I am trying optimize the following query by preventing oracle from performing a full table scan (using an indices respectively).

SELECT
  /*+INDEX(person idx_person_name,idx_person_gebname)*/
  p.id ,
  p.name ,
  p.vorname ,
  p.gebdatum 
FROM  person p left outer join alias al on (p.id = al.migid)
WHERE
  UPPER(p.name) = 'ALDI'
  OR UPPER(p.gebname) = 'ALDI'
  OR UPPER(al.name) = 'A
LDI'

The person name column contains more that 100,000 distinct value so a b-tree index seem appropriate to me. Actually, there are three indices:

create index idx_person_name on person (upper(name));
create index idx_person_gebname on person (upper(gebname));
create index idx_alias_name on alias (upper(name));


The explain plan looks like this:
---------------------------------------------------------------------------------
| Id  | Operation              | Name   | Rows  | Bytes | Cost (%CPU)| Time     |
---------------------------------------------------------------------------------
|   0 | SELECT STATEMENT       |        |   101K|  9701K|   564   (2)| 00:00:07 |
|*  1 |  FILTER                |        |       |       |            |          |
|*  2 |   HASH JOIN RIGHT OUTER|        |   101K|  9701K|   564   (2)| 00:00:07 |
|   3 |    TABLE ACCESS FULL   | ALIAS  |   242 |  2420 |     3   (0)| 00:00:01 |
|   4 |    TABLE ACCESS FULL   | PERSON |   101K|  8711K|   559   (2)| 00:00:07 |
---------------------------------------------------------------------------------

Predicate Information (identified by operation id):
---------------------------------------------------

   1 - filter(UPPER("P"."NAME")='ALDI' OR UPPER("P"."GEBNAME")='ALDI' OR
              UPPER("AL"."NAME")='ALDI')
☆ ☆ ☆
**What this exercise asks**
a) In the Oracle query post, how many distinct values does the person name column contain?
b) Please reproduce the Oracle query post word for word, from "I am trying" up to and including "(p.id = al.migid)".
c) Resume the Oracle query post from its last line and keep writing it.
The items after this point come from a separate source.

**Records**
☆ ☆ ☆
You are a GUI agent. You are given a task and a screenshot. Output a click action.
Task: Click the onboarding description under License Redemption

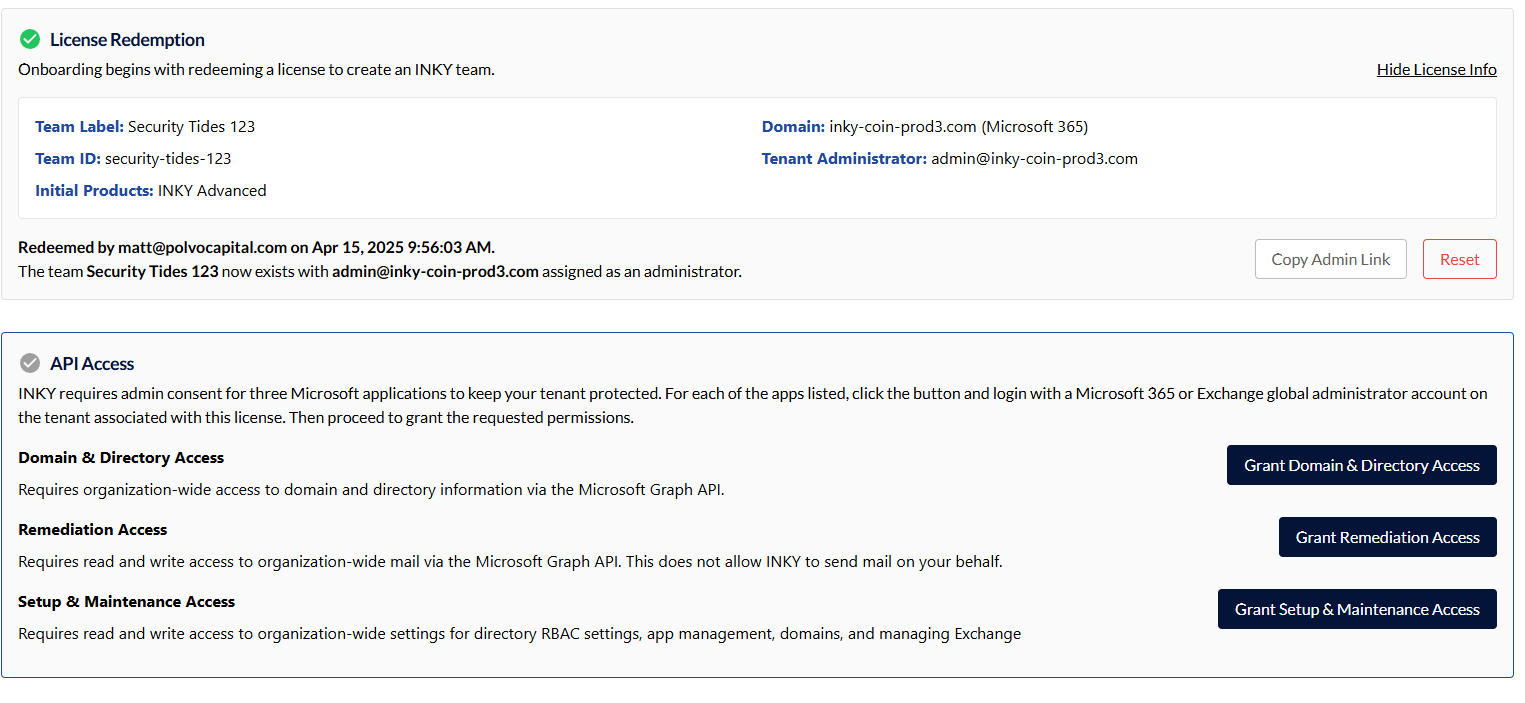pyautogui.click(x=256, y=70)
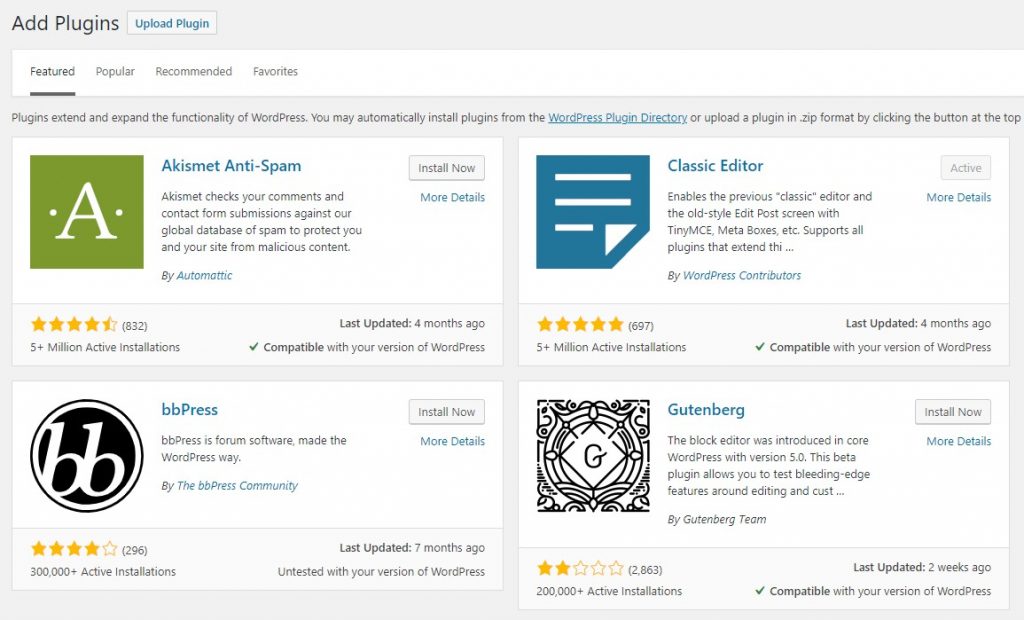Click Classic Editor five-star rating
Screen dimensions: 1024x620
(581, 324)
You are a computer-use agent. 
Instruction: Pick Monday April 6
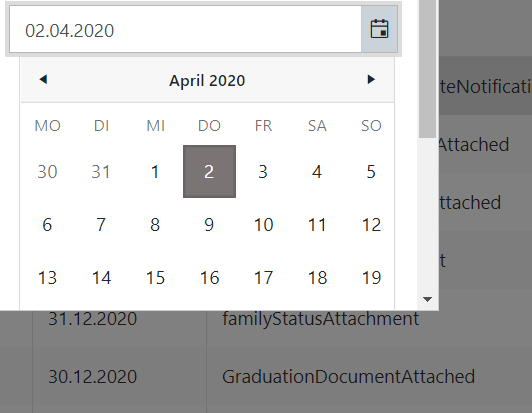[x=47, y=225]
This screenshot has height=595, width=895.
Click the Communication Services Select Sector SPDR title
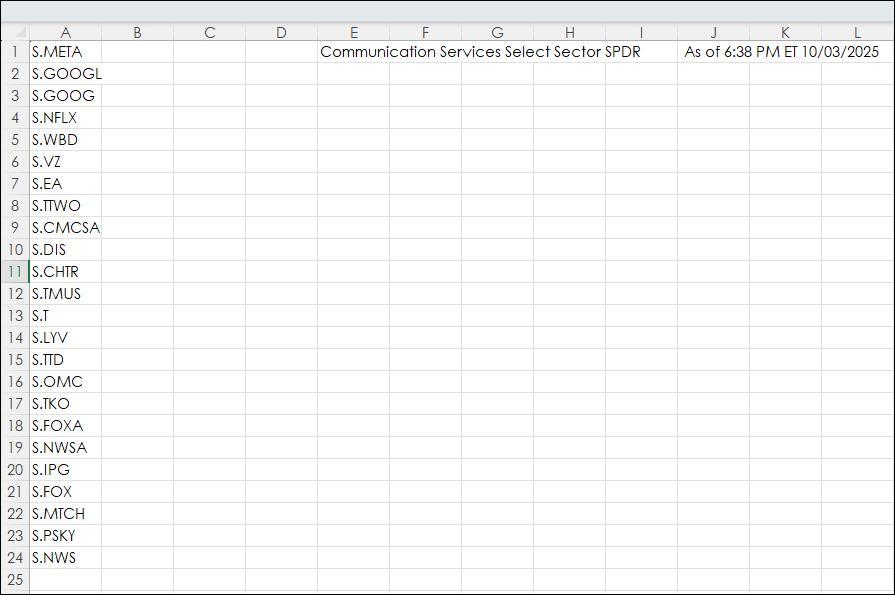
☆ ☆ ☆
**Task results**
a) More than 100,000.

b)
I am trying optimize the following query by preventing oracle from performing a full table scan (using an indices respectively).

SELECT
  /*+INDEX(person idx_person_name,idx_person_gebname)*/
  p.id ,
  p.name ,
  p.vorname ,
  p.gebdatum 
FROM  person p left outer join alias al on (p.id = al.migid)

c)
   2 - access("P"."ID"="AL"."MIGID"(+))


The table statistics are accurate. Even hints do not convince the optimizer to use indices.

The funny thing is: The indices are utilized after remove the criterion "UPPER(al.name) = 'ALDI'" from the query, which refers to an outer join table.

So what goes wrong here? Any help is highly appreciated!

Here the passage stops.